Héroe de pequeñas batallas
Por Anshi Moran
Dibujo por Julián Matta
Leí Vicisitudes de un señorito después de ver la recomendación en el instagram de Cecilia Pavón. En un segundo fugaz, en esa primera impresión, me pareció que podía estar bueno. Creo que el título es lo primero que llama la atención, como si fuera un libro publicado en 1930 y no hace unos meses, en diciembre del 2021. Se genera un choque temporal interesante. La palabra “vicisitud” estaba, para mí, alejada del repertorio léxico de nuestra generación. También la idea de un “señorito” me pareció que sonaba como un chiste o una parodia, de hecho cuando llevé el libro a una de mis columnas radiales les pregunté a lxs asistentes en la mesa: ¿qué es un señorito hoy en día? Y dijimos cosas como que es un tipo estructurado, de gustos refinados, un joven crítico, coincidimos en que sería como “un aparato”, en el sentido de alguien exótico que se gana nuestro cariño con sus rarezas.
De ese segundo virtual a la realidad, el libro llegó a La Libre (donde soy librera) y enseguida me lo compré. Creo que en un bondi o dos lo leí entero, y después lo volví a leer para comprobar que me había encantado. Había algo en el libro que me llamaba y quería saber qué era escribiendo esta reseña.
El libro se compone básicamente de pequeños capítulos inconexos entre sí que sin embargo están unidos por una voz narradora, la del señorito. Él en primera persona escribe la alternancia de sucesos random que le pasan como joven porteño de treinta o treinta y pico. Aparecen el arte, el teatro, la escritura, los bares, las facultades, etc, hasta los grupos de whatsapp son escenario de ocurrencias que se traducen en historias. En la contratapa se habla de una cierta épica de los hechos narrados, como unas aventuras extraordinarias y llenas de obstáculos que un héroe clásico debe sortear en su derrotero. Lo interesante, me parece, es que esas aventuras, esos obstáculos, muchas veces son ir una fiesta y estar sobrio, leer un ensayo y comer un kiwi, robar libros en la FILBA, o simplemente contemplar a dos hombres que se saludan desde la ventana de un bar.
Lo que me hace leer el libro una y otra vez, intentando encontrar una fórmula, una operación, es en parte el uso de palabras tan extrañas a mí que me llevan directo a la fuente más vasta de la lengua española, el diccionario, y allí buscar “esquela”, “aplomo”, “lóbregos”, “cincelados”, por nombrar algunas. ¿De qué campo semántico vienen estas palabras? No termino de darme cuenta, pero debo admitir que me encanta que aparezcan en un libro contemporáneo. Quizás me resulta magnético encontrar esa combinación entre la experiencia cultural actual de Buenos Aires y el uso de unas palabras raras, literarias, rebuscadas, porque algo de la experiencia actual, joven, porteña es así: extraña, no la entendemos del todo, y sin embargo nos sucede, es parte de nosotrxs. Al menos hablo por mí si digo que a veces me siento como dentro de una peli porteña antigua, como cuando vamos a “bares de viejo”, donde conviven jóvenes artistas y abuelos que leen el diario, con la poesía, la performance y los juegos de mesa.

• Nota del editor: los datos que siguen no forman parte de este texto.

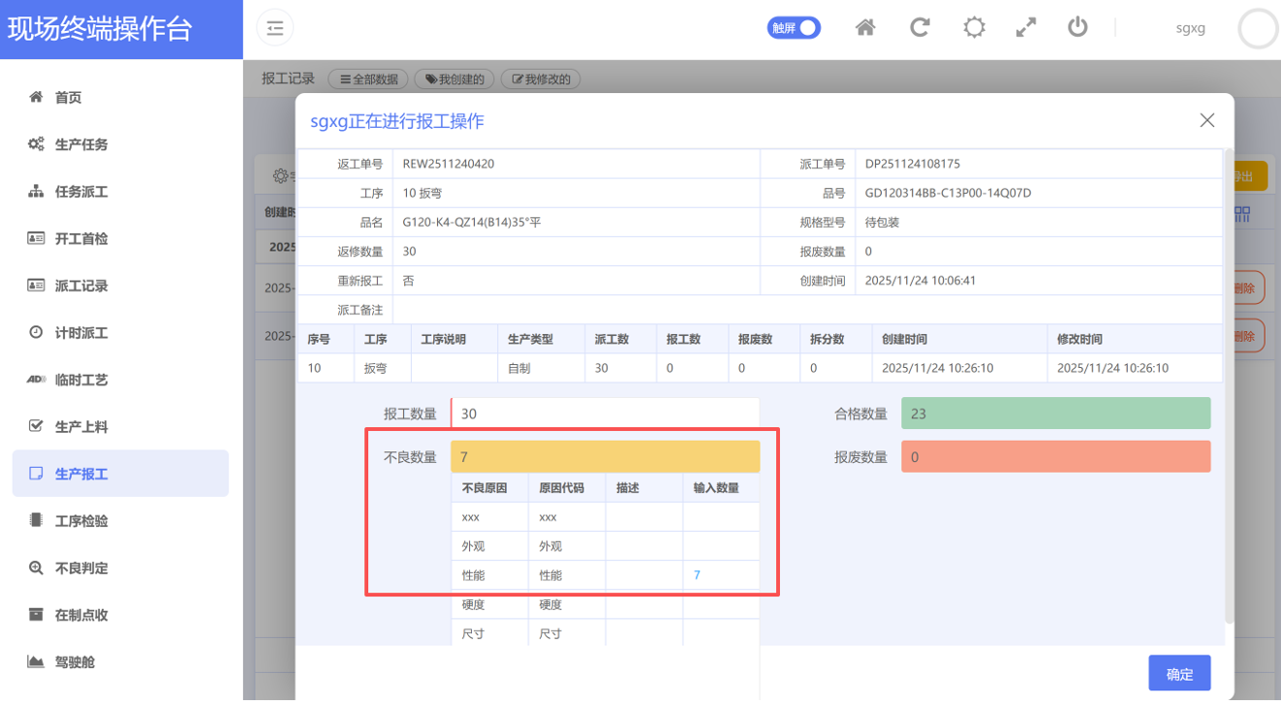Click the 确定 confirm button
The image size is (1281, 705).
tap(1179, 674)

El señorito, con toda su pompa lexical, ante cualquier decisión, grande o pequeña, duda, sobreanaliza, piensa mucho, no sabe de qué se trata, pero continúa. Al final resulta ser ese su estilo más propio: el de avanzar, aún sin todas las certezas, con la fuerza de la épica, como si se tratara de una corazonada.
Facundo René Torres utiliza piezas de la lengua en desuso para darle vida al presente, y así compuso un libro que, además, registra una pluralidad de voces de amigxs, talleristas, profesorxs, personajes de la ciudad. Hay una experiencia urbana y colectiva de la que da cuenta. En su taller, Gabriela Bejerman decía que “si tenés la voz, tenés el texto” y siento que Facundo encontró una voz que consigue desviar el repertorio de lo que podemos leer hoy en día con un poco de épica y de poesía, con el gusto por lo clásico y lo actual, con ironía y ternura, con belleza, con originalidad.